What needs to be done -> Start with the first line of the material. Repeat each line exactly through the one that contains "Given: Click the red horse painting thumbnail".
__________
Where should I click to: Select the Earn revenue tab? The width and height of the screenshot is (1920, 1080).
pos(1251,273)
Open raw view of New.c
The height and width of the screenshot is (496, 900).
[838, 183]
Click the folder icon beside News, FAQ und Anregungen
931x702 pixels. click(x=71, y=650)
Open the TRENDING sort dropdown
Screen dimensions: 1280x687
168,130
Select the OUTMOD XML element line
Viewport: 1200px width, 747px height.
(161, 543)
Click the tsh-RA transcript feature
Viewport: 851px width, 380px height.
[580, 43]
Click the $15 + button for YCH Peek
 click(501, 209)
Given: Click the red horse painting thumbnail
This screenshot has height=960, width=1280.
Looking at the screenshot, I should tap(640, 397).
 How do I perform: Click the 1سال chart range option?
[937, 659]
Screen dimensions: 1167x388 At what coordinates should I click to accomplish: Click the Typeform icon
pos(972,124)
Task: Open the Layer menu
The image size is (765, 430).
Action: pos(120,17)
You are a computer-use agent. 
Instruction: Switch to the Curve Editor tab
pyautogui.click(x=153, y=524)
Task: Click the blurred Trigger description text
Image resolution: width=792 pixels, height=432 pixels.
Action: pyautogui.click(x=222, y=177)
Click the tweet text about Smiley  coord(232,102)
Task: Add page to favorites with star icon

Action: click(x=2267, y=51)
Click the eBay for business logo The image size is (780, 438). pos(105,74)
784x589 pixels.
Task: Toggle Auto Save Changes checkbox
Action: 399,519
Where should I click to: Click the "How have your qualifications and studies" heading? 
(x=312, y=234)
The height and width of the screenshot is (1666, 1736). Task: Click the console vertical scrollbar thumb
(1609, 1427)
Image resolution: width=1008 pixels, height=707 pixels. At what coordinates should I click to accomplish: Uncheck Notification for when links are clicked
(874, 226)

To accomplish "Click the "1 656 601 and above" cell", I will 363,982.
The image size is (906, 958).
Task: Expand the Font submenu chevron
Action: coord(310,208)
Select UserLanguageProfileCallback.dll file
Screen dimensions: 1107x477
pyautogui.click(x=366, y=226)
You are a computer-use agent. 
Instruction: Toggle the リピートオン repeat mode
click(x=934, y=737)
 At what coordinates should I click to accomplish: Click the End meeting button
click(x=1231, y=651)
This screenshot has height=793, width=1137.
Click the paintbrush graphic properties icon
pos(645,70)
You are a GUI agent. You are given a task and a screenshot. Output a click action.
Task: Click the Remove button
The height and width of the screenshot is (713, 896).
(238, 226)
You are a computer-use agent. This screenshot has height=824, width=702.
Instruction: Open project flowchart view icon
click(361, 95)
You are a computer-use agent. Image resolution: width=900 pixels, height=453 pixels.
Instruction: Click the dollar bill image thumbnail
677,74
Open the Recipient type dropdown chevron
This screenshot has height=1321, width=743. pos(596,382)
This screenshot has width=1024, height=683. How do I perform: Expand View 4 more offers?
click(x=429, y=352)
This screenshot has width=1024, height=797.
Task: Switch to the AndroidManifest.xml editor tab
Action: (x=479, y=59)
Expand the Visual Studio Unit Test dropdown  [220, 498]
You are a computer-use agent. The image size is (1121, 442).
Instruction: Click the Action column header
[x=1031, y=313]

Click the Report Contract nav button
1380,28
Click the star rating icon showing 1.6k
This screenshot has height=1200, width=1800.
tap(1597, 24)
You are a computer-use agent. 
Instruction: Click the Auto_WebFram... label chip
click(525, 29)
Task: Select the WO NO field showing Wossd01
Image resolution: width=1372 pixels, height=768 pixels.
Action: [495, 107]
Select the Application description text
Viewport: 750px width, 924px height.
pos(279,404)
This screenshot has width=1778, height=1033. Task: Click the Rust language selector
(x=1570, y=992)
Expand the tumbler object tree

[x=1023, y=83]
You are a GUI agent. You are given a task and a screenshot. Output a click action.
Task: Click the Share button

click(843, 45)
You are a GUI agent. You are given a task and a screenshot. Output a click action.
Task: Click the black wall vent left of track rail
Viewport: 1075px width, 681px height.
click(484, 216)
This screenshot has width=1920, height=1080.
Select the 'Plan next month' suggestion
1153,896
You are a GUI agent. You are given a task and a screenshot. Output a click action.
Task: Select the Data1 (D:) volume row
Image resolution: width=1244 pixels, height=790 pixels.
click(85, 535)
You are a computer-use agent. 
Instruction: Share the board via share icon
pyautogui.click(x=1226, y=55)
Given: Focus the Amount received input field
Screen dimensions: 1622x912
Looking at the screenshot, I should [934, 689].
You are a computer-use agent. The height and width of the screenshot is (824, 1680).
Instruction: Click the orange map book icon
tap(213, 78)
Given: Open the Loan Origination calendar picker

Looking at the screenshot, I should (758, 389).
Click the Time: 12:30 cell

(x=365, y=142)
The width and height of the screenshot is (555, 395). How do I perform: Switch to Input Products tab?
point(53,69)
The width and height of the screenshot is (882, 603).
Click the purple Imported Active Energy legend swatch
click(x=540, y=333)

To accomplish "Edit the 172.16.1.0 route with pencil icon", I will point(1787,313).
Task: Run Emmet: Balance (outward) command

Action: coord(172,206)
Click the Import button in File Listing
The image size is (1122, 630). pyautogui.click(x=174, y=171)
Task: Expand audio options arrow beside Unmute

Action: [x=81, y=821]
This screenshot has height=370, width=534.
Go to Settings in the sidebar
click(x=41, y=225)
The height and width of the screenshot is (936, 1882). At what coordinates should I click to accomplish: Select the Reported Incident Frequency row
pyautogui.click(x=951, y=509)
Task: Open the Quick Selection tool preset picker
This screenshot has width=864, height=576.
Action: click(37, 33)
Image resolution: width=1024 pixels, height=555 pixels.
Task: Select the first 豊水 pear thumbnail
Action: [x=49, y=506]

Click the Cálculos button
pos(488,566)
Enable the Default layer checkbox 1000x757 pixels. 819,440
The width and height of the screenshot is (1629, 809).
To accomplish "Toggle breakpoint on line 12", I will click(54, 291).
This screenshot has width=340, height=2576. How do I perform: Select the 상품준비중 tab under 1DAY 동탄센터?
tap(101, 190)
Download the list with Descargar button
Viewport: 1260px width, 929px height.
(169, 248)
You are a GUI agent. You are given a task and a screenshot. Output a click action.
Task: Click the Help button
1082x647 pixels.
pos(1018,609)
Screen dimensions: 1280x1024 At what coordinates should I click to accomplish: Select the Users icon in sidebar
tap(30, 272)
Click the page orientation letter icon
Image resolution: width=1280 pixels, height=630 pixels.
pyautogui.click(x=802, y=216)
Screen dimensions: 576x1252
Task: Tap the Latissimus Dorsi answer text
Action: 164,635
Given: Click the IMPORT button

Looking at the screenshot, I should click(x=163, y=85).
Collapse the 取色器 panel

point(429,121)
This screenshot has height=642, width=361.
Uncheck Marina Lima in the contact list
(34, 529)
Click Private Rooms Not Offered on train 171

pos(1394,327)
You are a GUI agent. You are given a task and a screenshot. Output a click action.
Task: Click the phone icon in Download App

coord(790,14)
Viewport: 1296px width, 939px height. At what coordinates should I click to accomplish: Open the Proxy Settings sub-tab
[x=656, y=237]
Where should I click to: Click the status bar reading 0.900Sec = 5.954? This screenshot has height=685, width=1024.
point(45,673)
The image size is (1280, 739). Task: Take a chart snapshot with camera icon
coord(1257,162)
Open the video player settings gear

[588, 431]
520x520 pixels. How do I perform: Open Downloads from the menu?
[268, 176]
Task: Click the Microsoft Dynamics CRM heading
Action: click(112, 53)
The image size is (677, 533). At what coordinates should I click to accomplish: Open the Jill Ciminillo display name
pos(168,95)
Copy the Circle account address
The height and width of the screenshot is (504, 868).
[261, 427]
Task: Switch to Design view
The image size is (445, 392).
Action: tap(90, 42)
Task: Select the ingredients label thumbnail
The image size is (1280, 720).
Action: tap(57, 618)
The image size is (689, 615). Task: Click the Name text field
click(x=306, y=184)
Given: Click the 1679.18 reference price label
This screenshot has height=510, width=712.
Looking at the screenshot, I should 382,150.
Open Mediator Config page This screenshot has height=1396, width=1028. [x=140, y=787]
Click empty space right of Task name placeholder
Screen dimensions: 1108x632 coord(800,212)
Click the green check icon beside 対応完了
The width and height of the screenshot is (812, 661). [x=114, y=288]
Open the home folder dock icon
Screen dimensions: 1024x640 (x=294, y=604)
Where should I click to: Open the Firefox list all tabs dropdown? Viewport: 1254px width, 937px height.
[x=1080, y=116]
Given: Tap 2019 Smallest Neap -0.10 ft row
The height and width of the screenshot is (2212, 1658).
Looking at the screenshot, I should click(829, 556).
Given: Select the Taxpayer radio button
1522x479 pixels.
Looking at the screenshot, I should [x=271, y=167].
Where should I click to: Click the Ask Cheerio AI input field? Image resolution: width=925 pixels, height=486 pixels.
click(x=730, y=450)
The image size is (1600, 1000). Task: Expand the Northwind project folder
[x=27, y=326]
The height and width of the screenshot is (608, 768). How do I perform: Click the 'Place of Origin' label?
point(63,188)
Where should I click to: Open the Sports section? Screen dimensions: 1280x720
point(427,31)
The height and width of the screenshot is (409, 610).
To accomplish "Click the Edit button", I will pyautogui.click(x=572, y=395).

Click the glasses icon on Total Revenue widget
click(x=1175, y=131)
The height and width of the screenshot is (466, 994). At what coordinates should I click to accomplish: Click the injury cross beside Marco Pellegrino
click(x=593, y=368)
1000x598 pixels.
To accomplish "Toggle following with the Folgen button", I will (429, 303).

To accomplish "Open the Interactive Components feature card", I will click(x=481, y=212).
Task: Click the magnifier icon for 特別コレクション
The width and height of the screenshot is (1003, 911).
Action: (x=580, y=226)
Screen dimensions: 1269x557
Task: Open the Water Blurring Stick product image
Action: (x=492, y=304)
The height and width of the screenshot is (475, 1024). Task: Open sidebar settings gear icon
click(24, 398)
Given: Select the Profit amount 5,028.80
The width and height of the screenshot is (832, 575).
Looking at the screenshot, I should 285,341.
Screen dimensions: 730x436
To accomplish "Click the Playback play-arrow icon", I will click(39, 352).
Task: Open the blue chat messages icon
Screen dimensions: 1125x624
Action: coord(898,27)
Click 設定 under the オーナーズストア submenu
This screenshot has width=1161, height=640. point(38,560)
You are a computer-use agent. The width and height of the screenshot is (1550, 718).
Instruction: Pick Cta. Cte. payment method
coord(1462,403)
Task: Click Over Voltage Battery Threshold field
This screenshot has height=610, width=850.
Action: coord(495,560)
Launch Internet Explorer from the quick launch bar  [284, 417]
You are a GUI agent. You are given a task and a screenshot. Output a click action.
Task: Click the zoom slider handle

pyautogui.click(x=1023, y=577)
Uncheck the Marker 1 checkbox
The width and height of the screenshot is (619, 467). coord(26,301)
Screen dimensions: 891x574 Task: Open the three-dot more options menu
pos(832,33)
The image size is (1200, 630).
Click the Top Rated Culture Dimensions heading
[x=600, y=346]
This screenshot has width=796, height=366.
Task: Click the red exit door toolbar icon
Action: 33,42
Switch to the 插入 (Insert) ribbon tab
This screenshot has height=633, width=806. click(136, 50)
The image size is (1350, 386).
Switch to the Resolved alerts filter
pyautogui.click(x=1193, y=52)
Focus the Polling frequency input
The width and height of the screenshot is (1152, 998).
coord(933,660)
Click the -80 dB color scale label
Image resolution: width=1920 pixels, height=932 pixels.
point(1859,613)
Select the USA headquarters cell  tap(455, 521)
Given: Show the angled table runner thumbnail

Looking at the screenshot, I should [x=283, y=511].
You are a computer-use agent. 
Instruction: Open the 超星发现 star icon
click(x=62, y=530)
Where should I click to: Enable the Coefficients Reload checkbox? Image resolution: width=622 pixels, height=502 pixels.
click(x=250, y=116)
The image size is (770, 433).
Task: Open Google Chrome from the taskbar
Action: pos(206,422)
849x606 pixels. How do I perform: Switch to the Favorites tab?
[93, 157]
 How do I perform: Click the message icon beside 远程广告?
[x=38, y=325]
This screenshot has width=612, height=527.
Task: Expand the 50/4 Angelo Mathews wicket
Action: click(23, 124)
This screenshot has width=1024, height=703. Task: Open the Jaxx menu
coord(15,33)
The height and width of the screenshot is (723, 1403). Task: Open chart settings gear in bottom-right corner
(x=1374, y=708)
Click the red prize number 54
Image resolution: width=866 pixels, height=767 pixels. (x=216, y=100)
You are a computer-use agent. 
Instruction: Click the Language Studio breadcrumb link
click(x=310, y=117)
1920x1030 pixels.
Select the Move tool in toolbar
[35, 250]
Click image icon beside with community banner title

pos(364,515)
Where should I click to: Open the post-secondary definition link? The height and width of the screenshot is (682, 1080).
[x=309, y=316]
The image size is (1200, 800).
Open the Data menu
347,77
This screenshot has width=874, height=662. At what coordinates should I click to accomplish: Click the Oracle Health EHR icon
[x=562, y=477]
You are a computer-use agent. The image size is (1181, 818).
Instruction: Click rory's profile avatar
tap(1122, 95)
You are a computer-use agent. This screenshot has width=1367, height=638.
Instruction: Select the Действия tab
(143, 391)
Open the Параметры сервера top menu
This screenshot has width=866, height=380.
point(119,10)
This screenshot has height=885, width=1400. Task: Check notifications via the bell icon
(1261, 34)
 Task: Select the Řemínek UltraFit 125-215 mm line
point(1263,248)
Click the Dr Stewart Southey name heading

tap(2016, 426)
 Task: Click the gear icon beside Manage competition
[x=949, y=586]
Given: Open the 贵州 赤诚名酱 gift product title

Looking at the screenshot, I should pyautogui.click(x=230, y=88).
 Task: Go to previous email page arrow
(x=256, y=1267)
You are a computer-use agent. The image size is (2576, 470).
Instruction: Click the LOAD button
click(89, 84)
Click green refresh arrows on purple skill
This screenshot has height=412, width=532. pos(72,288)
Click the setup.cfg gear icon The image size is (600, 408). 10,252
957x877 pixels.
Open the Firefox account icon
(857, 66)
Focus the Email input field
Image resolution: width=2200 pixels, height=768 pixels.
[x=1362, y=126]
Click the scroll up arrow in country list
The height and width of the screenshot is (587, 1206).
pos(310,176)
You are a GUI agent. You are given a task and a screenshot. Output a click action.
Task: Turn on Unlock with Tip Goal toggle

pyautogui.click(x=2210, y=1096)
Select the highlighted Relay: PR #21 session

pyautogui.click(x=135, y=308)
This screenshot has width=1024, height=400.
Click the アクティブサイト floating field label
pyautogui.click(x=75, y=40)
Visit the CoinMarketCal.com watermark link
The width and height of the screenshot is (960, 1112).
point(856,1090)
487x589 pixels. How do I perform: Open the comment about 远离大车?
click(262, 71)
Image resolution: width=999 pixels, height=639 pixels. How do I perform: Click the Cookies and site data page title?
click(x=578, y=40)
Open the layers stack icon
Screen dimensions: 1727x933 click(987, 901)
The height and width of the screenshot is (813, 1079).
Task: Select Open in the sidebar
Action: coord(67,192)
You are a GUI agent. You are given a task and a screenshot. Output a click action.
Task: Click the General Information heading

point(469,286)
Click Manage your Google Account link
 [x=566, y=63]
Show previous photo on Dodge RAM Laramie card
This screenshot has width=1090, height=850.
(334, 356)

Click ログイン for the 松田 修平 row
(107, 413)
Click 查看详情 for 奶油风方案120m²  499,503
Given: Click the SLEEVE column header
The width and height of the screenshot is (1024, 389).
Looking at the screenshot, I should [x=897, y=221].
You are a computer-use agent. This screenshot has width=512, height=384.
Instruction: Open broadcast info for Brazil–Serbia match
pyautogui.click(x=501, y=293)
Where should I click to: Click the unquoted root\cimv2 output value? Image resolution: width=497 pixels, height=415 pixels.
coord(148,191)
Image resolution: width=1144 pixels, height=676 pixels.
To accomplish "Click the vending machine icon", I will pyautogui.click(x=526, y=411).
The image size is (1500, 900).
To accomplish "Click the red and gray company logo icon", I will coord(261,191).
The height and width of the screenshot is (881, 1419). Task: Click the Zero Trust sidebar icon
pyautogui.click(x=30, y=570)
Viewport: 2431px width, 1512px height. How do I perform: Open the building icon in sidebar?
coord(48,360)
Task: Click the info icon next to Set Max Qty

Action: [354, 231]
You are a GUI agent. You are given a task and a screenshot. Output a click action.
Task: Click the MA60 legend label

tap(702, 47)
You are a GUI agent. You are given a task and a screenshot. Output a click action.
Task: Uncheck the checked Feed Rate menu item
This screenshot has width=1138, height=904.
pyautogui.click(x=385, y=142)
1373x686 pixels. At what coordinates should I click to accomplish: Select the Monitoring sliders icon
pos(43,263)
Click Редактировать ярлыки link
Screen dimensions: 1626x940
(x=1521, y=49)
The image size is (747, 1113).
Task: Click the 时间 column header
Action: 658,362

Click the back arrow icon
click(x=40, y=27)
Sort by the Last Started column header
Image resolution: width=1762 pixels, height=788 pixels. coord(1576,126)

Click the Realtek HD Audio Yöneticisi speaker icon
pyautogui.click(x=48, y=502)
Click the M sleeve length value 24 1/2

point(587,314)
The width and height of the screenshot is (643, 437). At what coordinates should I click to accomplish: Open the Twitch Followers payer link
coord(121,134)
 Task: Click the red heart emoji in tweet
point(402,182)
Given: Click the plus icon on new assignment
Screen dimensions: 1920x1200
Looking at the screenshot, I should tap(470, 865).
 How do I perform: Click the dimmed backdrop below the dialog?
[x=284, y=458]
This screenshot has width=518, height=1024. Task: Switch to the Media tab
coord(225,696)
__________
Task result ->
Where should I click to: Select the Earn revenue tab? The width and height of the screenshot is (1920, 1080).
pos(1251,273)
Open raw view of New.c
The height and width of the screenshot is (496, 900).
[838, 183]
Click the folder icon beside News, FAQ und Anregungen
931x702 pixels. click(x=71, y=650)
Open the TRENDING sort dropdown
Screen dimensions: 1280x687
168,130
Select the OUTMOD XML element line
Viewport: 1200px width, 747px height.
(161, 543)
Click the tsh-RA transcript feature
Viewport: 851px width, 380px height.
[580, 43]
Click the $15 + button for YCH Peek
 click(501, 209)
Given: Click the red horse painting thumbnail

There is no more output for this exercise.